## EXERCISE GOAL
Put the material starting at the line containing "This screenshot has" and ending at the end of the material into a two-column CSV with the headers input and output, where each row holds one text and its answer, each in a single quoted field with line breaks replaced by spaces. Leave the pictures out of the answer.

## RECORDS FOR THE TASK

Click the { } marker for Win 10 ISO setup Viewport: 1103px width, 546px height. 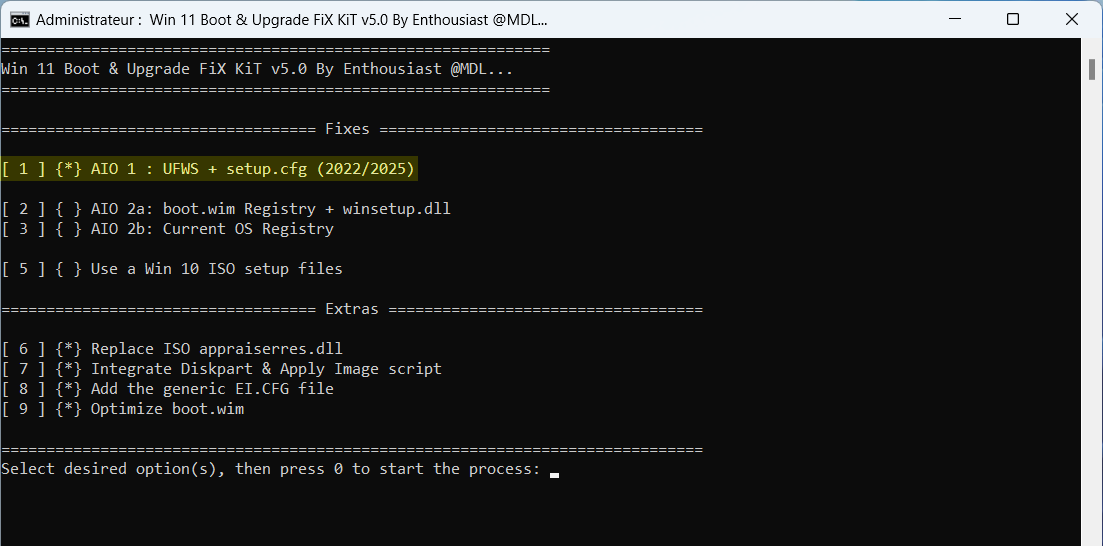[69, 269]
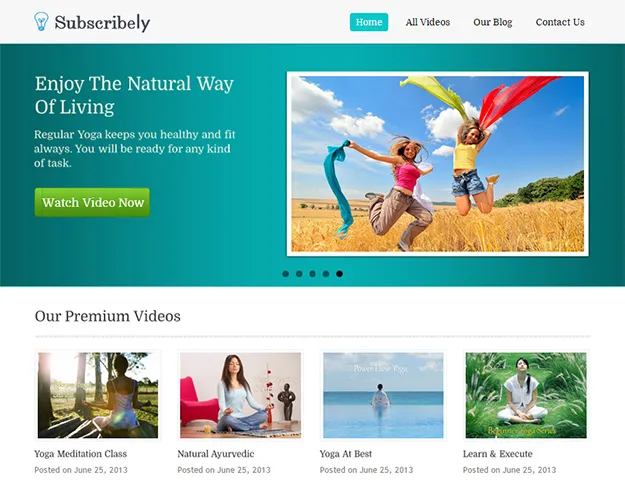Click the Yoga At Best title link
Image resolution: width=625 pixels, height=500 pixels.
[346, 454]
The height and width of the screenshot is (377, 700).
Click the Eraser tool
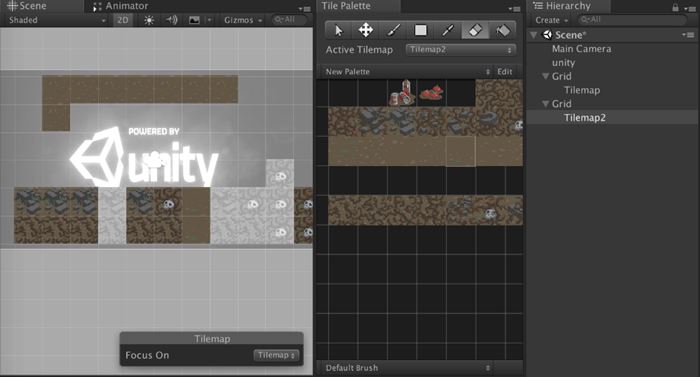[x=475, y=30]
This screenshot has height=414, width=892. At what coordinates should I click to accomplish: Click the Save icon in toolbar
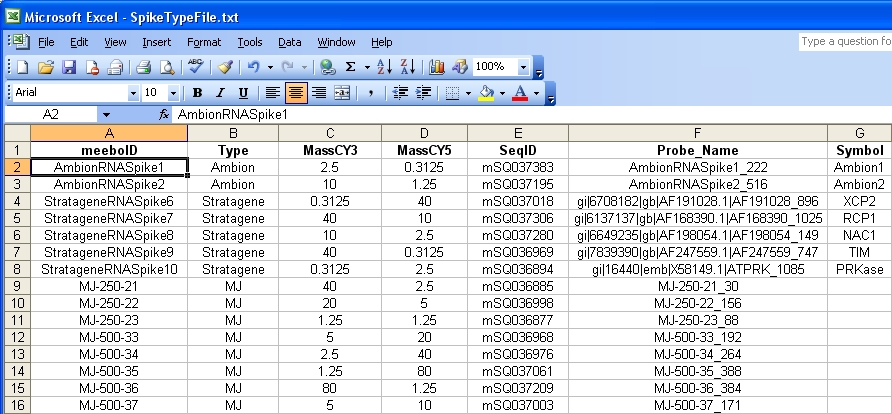click(x=69, y=67)
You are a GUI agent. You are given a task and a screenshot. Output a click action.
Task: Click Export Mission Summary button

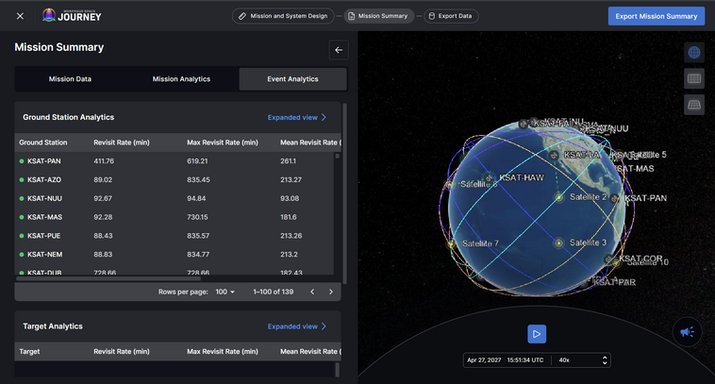tap(656, 16)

## EXPECTED ANSWER
input,output
"This screenshot has height=414, width=892. At what coordinates should I click to accomplish: Click the Save icon in toolbar","click(x=69, y=67)"
"You are a GUI agent. You are given a task and a screenshot. Output a click action. Task: Click Export Mission Summary button","tap(656, 16)"